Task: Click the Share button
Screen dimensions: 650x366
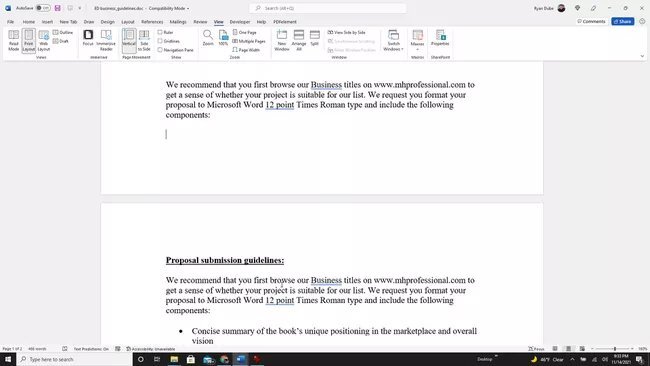Action: pos(623,21)
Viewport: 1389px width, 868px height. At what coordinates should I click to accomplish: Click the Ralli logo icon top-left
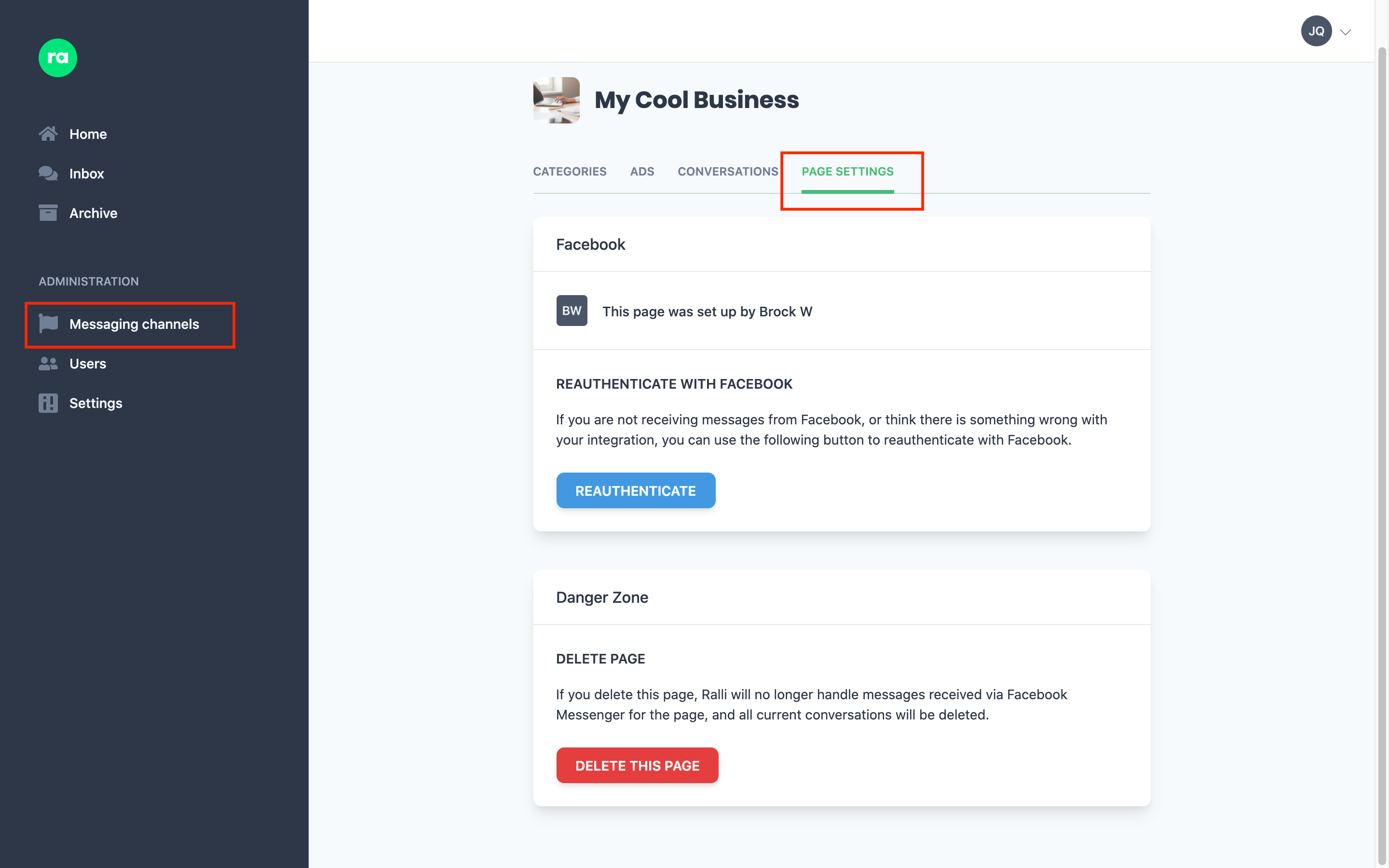57,57
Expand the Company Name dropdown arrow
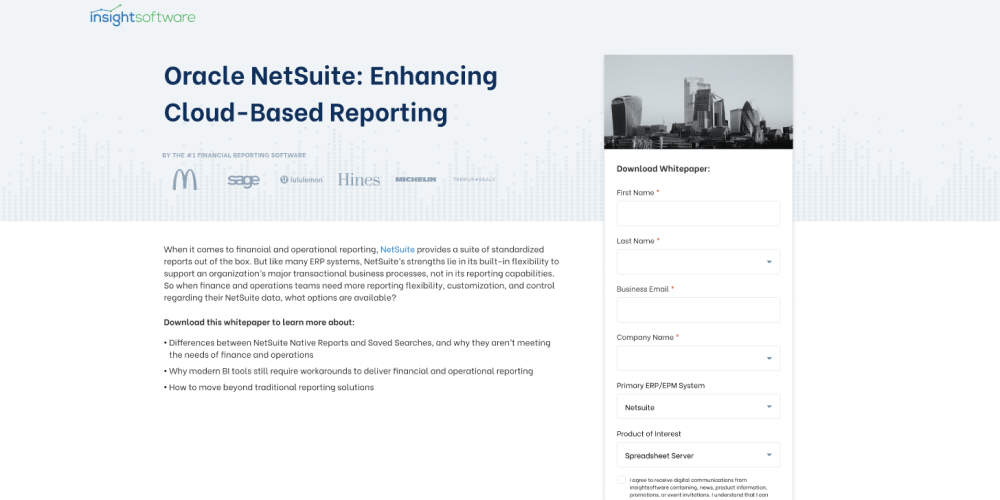Screen dimensions: 1000x500 (769, 358)
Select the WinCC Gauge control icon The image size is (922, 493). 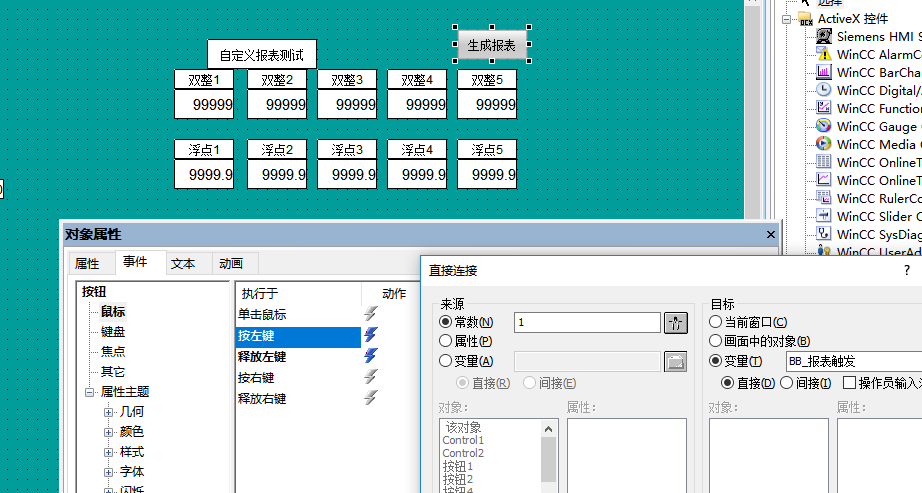pyautogui.click(x=824, y=126)
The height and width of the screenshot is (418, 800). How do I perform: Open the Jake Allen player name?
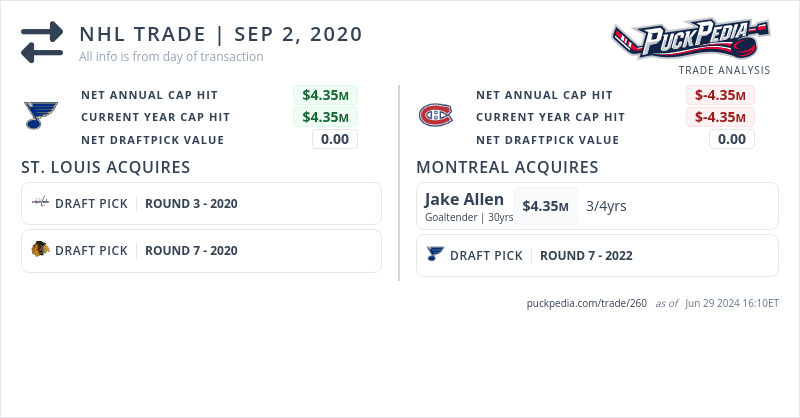[464, 200]
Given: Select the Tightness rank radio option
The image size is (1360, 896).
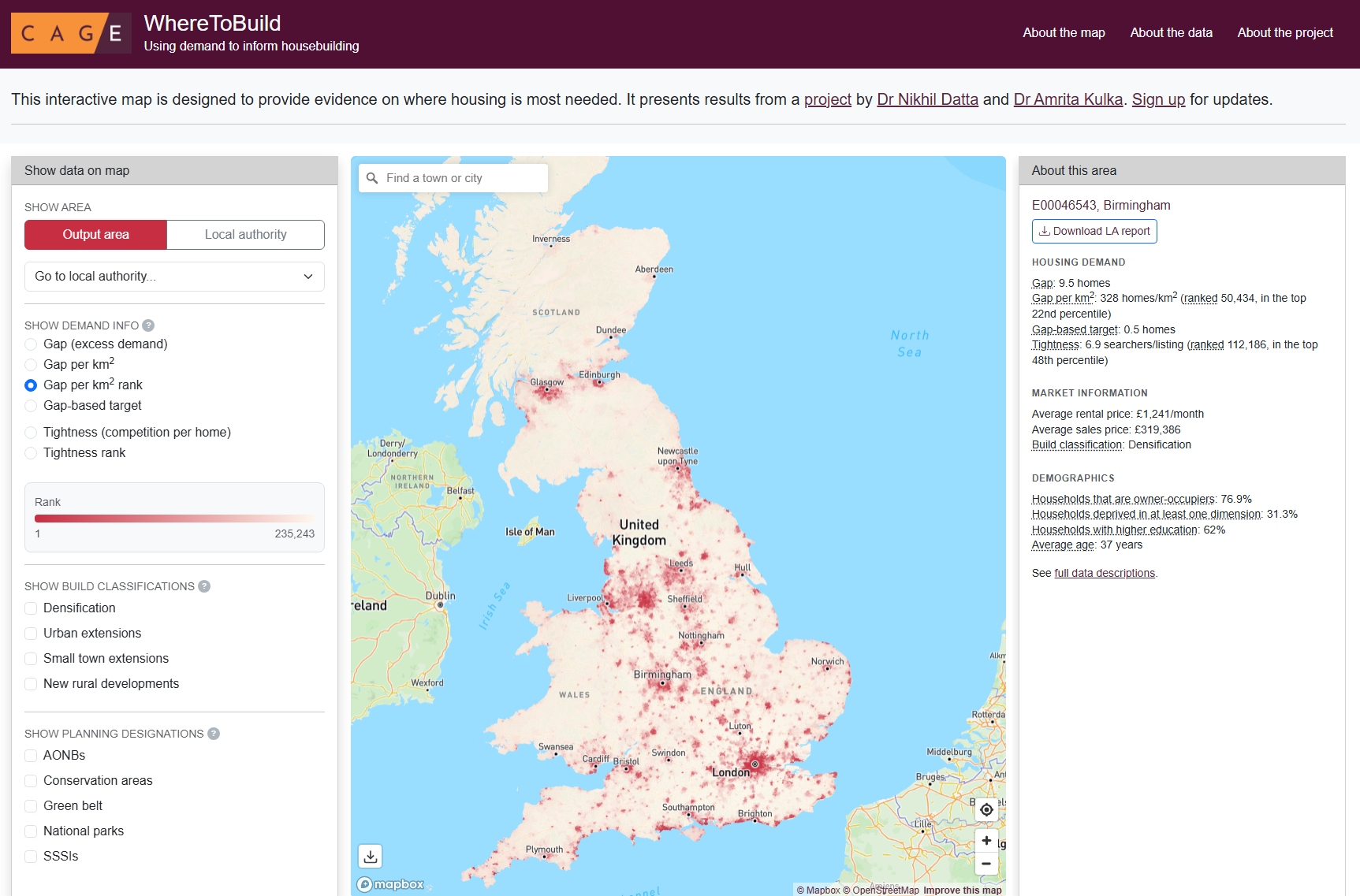Looking at the screenshot, I should click(31, 453).
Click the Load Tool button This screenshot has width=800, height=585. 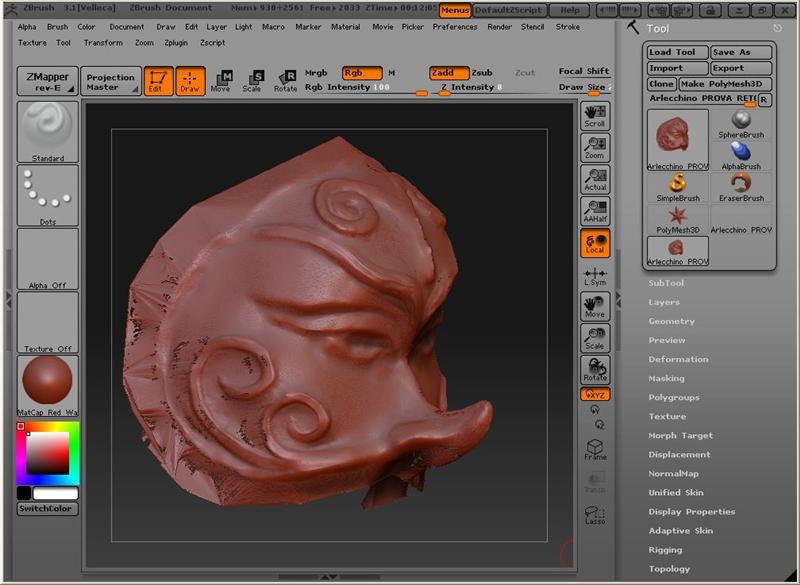click(x=677, y=52)
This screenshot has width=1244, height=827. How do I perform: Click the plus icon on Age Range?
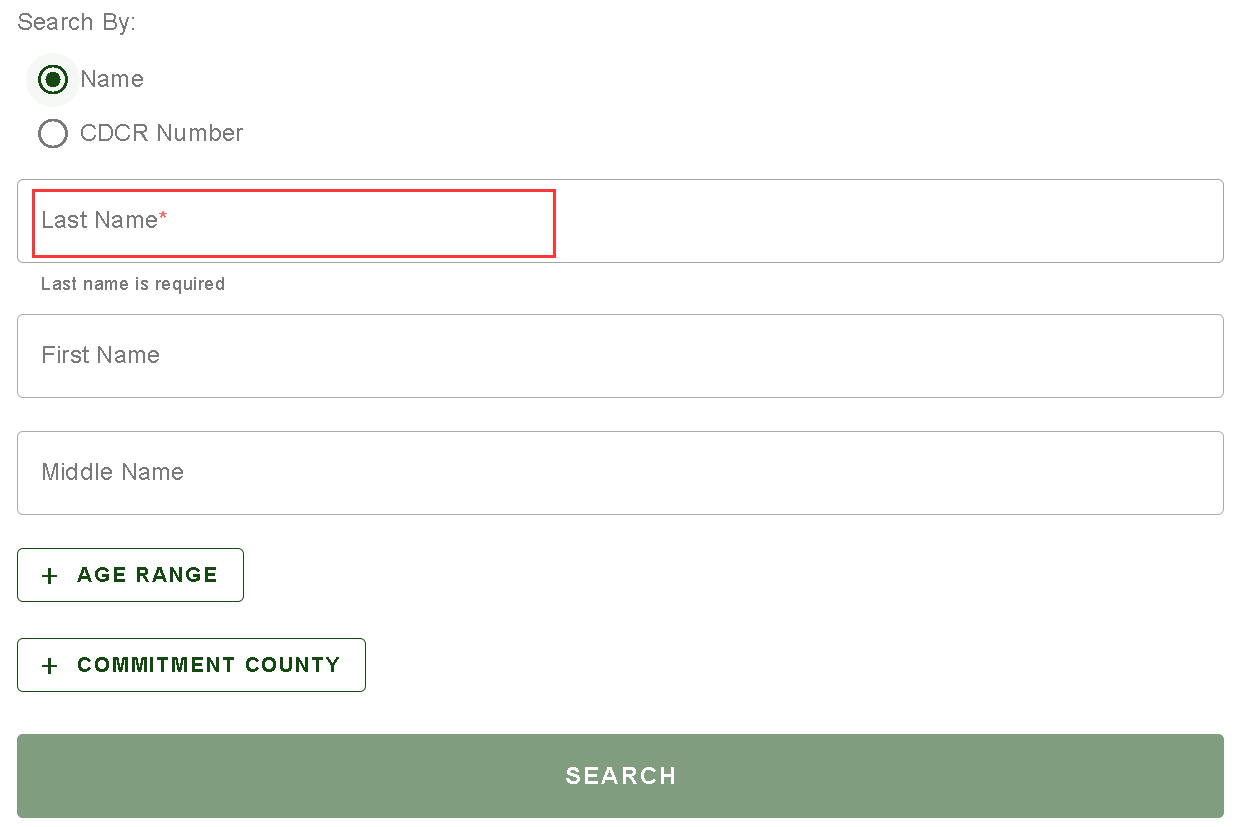coord(48,575)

# ABOUT THIS TASK:
Your reply should consist solely of the lines from the line containing "This screenshot has width=1244, height=827." through the last line of the listing, unchanged and free of pictures.

# SOLUTION TO THE PROBLEM:
This screenshot has width=1244, height=827. How do I perform: Click the plus icon on Age Range?
coord(48,575)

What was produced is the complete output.